Fue en 1980 cuando volví a saber de él. A comienzos de ese año comenzó la publicación de Cuadernos del Norte y mi amigo Juan, director de la revista, que había conocido el verano antes en la Universidad Internacional Menéndez Pelayo de Santander —donde me habían solicitado que diera unas conferencias—, me pidió unos poemas. Yo tenía ya preparados los de Narciso sin fuente, que se publicó luego, el otoño de ese año, en Visor, justo tras un poemario del noble castellano sin castillo ni casa ni escudo León Felipe. Se los envié a Juan y aparecieron en aquel primer número. Por extraña razón, el ahora difunto leyó aquellos poemas y poco después recibí un sobre con una carta suya, enviada a la redacción de Cuadernos en Oviedo.

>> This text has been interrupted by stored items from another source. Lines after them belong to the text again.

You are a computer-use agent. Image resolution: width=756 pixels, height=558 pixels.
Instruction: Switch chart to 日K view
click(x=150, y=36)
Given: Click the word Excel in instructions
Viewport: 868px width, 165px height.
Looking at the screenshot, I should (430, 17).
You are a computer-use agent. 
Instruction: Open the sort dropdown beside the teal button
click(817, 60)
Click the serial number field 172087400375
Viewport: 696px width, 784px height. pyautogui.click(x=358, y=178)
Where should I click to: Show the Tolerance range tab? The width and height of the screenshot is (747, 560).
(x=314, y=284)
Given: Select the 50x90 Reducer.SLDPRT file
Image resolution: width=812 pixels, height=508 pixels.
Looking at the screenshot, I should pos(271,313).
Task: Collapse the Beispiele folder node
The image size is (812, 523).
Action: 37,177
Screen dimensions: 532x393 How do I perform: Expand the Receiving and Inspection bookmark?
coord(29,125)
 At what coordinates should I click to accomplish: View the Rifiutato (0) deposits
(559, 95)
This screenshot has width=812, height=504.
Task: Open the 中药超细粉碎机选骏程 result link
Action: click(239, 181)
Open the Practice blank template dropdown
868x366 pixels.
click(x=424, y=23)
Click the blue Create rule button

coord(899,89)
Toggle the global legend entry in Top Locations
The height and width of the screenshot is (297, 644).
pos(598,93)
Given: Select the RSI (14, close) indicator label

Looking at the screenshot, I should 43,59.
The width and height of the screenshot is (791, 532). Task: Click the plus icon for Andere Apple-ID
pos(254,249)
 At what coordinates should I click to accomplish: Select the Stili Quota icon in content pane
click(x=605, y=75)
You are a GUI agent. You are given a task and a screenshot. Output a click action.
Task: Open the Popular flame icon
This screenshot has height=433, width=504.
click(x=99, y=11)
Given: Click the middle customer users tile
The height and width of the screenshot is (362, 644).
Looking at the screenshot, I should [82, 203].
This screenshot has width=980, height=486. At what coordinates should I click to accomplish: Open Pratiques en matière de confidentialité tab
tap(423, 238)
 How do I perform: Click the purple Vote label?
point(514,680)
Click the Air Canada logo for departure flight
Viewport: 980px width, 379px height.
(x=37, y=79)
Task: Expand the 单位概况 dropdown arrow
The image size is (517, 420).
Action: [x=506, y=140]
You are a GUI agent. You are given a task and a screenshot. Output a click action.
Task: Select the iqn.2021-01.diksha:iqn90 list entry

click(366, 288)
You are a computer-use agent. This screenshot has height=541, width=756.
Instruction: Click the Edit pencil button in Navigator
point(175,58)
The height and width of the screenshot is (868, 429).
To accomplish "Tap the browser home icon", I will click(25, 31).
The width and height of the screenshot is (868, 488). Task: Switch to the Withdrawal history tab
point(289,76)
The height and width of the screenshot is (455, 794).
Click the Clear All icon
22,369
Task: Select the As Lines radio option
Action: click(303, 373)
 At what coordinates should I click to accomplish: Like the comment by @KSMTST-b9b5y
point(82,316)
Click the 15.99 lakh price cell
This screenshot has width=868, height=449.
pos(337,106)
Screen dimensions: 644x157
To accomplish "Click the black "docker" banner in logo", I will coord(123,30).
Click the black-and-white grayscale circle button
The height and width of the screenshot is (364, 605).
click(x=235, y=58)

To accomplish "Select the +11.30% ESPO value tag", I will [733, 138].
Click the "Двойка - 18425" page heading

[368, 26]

Recuerdo que en ella vertía unos acertados y elogiosos comentarios, muy expertos, sobre aquellos poemas ya de mi madurez. Dejé la respuesta para más adelante, pero mis compromisos eran ya tantos que la fui posponiendo, su carta con su remite se traspapeló y no pudo ser. Fue mi último poemario publicado, pues desde entonces me centré en el teatro y la novela, aunque un buen puñado de poemas duerme en uno de mis archivos, pero el supino tono, más erótico que sentimental, me ha llevado a contenerme y mantenerlos sin publicar. Ahora ya puedo confesar que su origen no estaba en la venerable madre de mis hijos, sino en una joven actriz que entonces formaba parte del reparto de mi segundo drama, Transito al mañana, a la que ayudé mucho en sus ensayos… La natural caballerosidad me obliga a ser celoso de su nombre. De Transito (no un despistado Tránsito, como he visto en algún estudio, quizá por relacionarlo lógicamente con la Transición política), estrenada en el teatro Lara, a pesar de resultar un nuevo evento, un éxito sin paliativos, he de reconocer que no quedé muy satisfecho. Gregorio, el director, en aquella época de destape en la que se había consagrado Victoria Vera en ¿Por qué corres, Ulises?, quiso acentuar con la puesta en escena el contenido sexual —incluso con algún desnudo integral, bien disimulado por las luces, sobre el que yo mantuve mis reservas—, con lo que mi incisiva meditación sobre la situación política y el convencional bipartidismo de entonces parecía desplazarse por momentos a un segundo plano.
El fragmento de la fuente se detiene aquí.